• [Records supplied]

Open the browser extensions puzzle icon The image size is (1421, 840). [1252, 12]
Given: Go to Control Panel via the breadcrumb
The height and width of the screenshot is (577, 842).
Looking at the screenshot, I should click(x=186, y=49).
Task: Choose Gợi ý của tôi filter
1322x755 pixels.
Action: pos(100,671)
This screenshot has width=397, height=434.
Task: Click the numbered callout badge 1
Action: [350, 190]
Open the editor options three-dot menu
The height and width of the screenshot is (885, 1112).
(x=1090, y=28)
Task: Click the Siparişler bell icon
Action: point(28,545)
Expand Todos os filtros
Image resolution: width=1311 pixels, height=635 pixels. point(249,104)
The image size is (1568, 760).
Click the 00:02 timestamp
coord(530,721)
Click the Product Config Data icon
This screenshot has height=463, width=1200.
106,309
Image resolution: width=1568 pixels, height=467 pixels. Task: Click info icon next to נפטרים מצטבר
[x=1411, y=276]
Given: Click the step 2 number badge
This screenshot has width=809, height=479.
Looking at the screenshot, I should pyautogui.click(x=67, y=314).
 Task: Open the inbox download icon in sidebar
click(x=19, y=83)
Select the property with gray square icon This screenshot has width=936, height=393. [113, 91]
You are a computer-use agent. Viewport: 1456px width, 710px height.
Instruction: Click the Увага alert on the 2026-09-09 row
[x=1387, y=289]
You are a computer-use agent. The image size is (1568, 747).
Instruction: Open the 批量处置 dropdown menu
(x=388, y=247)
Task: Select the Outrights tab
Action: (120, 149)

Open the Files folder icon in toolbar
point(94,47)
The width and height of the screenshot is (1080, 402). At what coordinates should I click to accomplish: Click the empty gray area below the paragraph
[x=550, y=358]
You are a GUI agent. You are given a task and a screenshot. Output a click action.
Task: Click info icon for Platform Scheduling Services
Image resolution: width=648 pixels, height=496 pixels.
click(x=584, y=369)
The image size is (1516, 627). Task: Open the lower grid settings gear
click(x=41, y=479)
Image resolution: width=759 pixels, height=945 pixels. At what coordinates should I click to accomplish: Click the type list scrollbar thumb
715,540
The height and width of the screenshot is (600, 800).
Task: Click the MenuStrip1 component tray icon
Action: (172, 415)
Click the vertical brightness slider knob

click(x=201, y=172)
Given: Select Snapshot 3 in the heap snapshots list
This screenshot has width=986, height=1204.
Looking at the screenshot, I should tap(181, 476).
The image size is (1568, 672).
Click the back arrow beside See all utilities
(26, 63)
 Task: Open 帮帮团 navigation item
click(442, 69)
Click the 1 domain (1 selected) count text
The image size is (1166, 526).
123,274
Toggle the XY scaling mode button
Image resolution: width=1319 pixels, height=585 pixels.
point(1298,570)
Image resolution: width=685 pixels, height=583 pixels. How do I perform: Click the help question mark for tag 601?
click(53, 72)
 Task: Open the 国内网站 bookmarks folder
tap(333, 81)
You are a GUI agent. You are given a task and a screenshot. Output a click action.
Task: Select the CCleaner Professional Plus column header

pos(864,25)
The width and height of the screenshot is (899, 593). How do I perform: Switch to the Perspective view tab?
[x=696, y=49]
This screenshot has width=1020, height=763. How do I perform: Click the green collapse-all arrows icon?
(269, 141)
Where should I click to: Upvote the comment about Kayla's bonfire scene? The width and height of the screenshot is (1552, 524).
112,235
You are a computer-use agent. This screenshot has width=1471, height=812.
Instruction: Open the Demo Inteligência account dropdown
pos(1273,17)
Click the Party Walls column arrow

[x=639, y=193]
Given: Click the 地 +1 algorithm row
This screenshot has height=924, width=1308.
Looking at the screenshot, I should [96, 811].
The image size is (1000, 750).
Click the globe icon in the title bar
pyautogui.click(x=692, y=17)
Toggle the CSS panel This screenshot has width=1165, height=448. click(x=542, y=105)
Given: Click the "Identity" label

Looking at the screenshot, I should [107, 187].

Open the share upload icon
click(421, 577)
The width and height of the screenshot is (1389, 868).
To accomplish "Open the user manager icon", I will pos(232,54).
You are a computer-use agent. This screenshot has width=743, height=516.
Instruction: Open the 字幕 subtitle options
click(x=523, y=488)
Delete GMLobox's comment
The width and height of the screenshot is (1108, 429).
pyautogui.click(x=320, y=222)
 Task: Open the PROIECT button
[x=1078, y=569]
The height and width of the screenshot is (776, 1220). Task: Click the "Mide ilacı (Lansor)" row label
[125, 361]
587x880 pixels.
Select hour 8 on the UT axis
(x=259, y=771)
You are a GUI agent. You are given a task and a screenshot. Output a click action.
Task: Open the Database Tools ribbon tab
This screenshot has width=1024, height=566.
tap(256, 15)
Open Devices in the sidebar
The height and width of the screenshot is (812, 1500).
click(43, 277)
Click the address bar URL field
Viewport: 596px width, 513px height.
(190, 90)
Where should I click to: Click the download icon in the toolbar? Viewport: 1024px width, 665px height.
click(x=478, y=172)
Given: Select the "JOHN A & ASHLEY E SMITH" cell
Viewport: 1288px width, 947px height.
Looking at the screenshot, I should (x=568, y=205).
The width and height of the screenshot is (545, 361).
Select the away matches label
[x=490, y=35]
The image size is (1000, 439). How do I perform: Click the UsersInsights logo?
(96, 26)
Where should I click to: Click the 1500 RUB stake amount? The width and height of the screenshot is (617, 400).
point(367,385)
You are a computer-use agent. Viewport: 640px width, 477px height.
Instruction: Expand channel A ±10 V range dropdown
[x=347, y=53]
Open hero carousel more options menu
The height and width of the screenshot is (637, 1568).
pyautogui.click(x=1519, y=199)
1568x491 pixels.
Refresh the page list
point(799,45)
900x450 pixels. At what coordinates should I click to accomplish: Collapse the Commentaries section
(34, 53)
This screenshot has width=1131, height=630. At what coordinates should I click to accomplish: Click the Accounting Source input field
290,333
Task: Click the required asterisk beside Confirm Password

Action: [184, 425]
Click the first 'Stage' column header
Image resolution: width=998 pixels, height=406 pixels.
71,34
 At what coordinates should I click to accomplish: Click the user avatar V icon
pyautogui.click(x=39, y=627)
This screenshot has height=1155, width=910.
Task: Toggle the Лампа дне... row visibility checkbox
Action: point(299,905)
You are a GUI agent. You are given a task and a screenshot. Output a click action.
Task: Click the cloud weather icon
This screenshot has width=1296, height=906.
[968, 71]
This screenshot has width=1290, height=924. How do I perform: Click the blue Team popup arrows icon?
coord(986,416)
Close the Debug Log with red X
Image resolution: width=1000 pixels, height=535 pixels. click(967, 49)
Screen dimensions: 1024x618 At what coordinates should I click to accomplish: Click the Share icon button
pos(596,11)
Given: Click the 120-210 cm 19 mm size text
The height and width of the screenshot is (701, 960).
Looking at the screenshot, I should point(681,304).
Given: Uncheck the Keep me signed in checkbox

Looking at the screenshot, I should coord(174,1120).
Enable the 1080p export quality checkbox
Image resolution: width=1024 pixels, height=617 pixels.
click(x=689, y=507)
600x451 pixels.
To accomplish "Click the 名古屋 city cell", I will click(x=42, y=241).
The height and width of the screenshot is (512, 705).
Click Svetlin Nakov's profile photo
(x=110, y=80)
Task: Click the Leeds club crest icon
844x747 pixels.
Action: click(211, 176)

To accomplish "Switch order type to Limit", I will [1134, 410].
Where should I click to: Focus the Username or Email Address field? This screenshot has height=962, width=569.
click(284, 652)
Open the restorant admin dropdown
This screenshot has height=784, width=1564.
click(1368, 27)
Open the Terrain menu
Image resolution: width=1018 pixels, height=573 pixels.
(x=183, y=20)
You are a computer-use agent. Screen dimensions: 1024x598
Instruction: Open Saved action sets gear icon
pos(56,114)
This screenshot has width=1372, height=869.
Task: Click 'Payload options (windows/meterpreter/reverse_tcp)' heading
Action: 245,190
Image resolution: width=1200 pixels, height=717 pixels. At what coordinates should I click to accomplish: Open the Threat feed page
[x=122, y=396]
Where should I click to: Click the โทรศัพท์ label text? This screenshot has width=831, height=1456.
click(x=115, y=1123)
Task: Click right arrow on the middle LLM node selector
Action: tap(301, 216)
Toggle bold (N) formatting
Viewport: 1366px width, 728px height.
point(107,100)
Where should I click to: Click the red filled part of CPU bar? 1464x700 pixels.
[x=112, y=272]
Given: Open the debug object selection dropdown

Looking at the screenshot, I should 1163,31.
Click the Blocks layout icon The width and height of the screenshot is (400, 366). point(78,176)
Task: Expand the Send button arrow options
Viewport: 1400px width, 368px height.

• [Exercise directions] Go through the material above and output exactly the lines from the one containing "Given: Click the step 2 number badge" through the one containing "Given: Select Snapshot".

• [Response below]
Given: Click the step 2 number badge
This screenshot has width=809, height=479.
Looking at the screenshot, I should pyautogui.click(x=67, y=314).
 Task: Open the inbox download icon in sidebar
click(x=19, y=83)
Select the property with gray square icon This screenshot has width=936, height=393. [113, 91]
You are a computer-use agent. Viewport: 1456px width, 710px height.
Instruction: Click the Увага alert on the 2026-09-09 row
[x=1387, y=289]
You are a computer-use agent. The image size is (1568, 747).
Instruction: Open the 批量处置 dropdown menu
(x=388, y=247)
Task: Select the Outrights tab
Action: (120, 149)

Open the Files folder icon in toolbar
point(94,47)
The width and height of the screenshot is (1080, 402). At what coordinates should I click to accomplish: Click the empty gray area below the paragraph
[x=550, y=358]
You are a GUI agent. You are given a task and a screenshot. Output a click action.
Task: Click info icon for Platform Scheduling Services
Image resolution: width=648 pixels, height=496 pixels.
click(x=584, y=369)
The image size is (1516, 627). Task: Open the lower grid settings gear
click(x=41, y=479)
Image resolution: width=759 pixels, height=945 pixels. At what coordinates should I click to accomplish: Click the type list scrollbar thumb
715,540
The height and width of the screenshot is (600, 800).
Task: Click the MenuStrip1 component tray icon
Action: (172, 415)
Click the vertical brightness slider knob

click(x=201, y=172)
Given: Select Snapshot 3 in the heap snapshots list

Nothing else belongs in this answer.